When A Line Pump Or Trailer Pump Beats A Boom Placer On Total Hire Cost
Not every Fort Worth placement needs a boom placer. If access is easy and the crew can manage hose routing, a line pump can reduce total cost—even if it increases labor on the ground. A DFW rate sheet for trailer/line pumping shows a common package structure (e.g., weekday $650 first 3 hours and $150 each additional hour) along with setup and trip adders. That type of structure can pencil out better than a boom placer when reach is short and setup is simple.
However, if the job has elevated placements, frequent moves, or congested access where hose handling labor becomes the bottleneck, the boom placer often wins on schedule certainty—which can be worth more than the hourly delta.
Procurement Note For Public Work In Tarrant County
For public-sector estimating, you may see pricing anchored to published schedules. A Tarrant County packet excerpt shows examples such as a 39 Meter pump truck at $210/hour (with a per-CY line shown) and a 39 Meter placing boom (with pump truck) at $250/hour, reinforcing that public contracts may separate equipment class, hourly rate, and any per-yard components. Use these as “sanity checks,” then confirm current terms with your awarded vendor.
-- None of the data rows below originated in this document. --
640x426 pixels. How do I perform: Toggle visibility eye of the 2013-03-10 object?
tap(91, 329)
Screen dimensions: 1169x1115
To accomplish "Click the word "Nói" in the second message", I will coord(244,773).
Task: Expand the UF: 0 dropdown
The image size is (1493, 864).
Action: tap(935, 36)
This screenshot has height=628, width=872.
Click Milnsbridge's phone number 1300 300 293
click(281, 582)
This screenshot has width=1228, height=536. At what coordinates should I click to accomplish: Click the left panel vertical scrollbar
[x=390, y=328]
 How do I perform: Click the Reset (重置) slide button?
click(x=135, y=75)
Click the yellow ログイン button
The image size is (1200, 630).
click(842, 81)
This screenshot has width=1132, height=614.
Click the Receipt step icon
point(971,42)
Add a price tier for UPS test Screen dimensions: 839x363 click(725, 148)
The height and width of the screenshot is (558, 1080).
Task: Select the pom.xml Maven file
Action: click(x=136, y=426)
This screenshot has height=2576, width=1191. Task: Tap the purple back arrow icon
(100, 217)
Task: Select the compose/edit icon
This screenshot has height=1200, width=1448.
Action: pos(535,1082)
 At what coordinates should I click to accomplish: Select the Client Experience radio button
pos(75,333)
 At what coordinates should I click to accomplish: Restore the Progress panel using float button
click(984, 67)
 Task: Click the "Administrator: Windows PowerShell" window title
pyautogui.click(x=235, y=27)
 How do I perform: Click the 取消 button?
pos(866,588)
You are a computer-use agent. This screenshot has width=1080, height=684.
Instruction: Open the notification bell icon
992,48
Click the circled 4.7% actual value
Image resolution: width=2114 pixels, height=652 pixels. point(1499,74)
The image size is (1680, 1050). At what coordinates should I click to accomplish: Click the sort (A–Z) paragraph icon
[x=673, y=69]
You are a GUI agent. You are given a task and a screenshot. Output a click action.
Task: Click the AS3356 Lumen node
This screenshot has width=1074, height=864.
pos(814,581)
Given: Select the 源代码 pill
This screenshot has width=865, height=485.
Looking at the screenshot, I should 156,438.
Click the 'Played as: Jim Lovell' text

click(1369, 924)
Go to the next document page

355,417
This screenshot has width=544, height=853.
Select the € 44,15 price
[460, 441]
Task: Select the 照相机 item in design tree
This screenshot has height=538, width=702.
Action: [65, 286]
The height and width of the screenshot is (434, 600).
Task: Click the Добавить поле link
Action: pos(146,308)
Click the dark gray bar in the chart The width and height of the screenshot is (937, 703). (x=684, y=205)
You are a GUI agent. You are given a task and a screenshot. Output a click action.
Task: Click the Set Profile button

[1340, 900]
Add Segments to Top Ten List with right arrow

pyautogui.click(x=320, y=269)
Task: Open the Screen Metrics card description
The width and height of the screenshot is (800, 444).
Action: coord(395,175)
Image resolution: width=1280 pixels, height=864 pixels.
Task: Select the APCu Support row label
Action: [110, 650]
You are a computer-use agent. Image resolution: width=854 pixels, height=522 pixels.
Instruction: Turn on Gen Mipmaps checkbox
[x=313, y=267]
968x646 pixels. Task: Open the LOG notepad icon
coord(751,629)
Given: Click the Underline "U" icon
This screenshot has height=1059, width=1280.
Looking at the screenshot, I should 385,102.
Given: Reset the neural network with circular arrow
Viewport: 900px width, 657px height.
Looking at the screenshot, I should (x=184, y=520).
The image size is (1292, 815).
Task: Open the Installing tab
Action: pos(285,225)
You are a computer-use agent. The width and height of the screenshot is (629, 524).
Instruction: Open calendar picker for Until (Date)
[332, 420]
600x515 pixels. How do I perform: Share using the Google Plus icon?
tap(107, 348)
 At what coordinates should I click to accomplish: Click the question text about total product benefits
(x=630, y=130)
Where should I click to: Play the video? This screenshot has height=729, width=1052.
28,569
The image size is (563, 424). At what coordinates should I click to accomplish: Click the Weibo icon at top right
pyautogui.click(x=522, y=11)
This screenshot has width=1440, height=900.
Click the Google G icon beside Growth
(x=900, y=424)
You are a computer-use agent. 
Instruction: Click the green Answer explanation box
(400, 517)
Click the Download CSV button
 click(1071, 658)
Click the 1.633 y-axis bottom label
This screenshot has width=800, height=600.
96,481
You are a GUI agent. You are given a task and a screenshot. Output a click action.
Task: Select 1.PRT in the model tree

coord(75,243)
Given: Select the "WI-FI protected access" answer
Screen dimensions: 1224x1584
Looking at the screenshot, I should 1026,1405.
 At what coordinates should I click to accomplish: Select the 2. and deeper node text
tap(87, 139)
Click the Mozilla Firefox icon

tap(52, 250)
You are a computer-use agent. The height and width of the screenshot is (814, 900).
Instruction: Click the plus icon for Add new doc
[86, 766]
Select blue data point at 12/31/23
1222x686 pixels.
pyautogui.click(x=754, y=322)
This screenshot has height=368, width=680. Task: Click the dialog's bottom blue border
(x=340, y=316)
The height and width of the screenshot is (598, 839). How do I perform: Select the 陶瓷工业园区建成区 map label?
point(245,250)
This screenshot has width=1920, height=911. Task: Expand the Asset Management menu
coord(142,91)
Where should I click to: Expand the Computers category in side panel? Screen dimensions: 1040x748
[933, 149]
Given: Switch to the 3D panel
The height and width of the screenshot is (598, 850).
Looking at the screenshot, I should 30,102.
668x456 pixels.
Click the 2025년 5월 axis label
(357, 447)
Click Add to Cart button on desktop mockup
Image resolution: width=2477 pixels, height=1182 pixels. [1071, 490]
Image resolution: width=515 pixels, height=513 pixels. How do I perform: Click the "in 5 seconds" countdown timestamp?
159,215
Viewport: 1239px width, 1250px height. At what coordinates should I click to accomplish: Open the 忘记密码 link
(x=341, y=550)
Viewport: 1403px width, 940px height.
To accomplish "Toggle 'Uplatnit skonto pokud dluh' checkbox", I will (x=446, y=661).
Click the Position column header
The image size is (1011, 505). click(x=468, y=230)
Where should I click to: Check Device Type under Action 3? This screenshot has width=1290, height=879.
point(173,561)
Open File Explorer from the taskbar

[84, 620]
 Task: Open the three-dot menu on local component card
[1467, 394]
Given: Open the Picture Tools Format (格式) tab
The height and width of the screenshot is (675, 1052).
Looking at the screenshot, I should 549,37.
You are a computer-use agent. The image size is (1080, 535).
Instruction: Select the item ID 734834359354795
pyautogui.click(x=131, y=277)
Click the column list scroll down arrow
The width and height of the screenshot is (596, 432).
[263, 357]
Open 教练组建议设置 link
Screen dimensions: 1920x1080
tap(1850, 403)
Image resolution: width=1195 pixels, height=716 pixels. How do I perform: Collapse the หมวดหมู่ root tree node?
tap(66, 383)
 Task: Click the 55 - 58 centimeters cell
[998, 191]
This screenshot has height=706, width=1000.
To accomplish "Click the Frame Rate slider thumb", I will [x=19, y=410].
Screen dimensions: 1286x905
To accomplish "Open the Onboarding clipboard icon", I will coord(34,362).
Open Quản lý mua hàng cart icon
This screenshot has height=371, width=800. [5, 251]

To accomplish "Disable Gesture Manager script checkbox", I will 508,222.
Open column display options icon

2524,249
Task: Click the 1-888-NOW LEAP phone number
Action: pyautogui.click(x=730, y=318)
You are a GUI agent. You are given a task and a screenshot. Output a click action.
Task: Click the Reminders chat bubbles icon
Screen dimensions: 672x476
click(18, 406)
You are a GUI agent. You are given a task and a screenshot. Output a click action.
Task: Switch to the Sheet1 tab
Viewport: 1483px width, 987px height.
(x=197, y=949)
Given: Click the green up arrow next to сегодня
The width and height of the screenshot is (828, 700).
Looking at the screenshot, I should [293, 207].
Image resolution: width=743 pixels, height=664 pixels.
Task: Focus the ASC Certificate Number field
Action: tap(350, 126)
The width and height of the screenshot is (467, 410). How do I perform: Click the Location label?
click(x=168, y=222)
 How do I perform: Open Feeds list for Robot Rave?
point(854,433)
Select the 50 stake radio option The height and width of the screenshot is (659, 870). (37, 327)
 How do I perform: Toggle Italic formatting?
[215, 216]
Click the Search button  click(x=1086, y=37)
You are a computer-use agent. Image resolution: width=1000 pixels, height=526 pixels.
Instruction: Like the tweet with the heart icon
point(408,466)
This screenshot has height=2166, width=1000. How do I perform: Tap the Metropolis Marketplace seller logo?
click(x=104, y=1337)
Bottom Line: 2026 Boom Placer Equipment Hire Budget For Fort Worth
For Fort Worth concrete pump hire planning in 2026, most cost risk sits outside the headline hourly rate. If you control (1) access and staging, (2) ready-mix spacing, and (3) washout/return condition documentation, you can reliably keep a boom placer rental near the planned $1,600–$2,400 per 8-hour day time-charge band. If you ignore those controls, the same pour can drift by $500–$2,000 in standby, overtime, travel exposure, and cleanup—without any change in the base quote.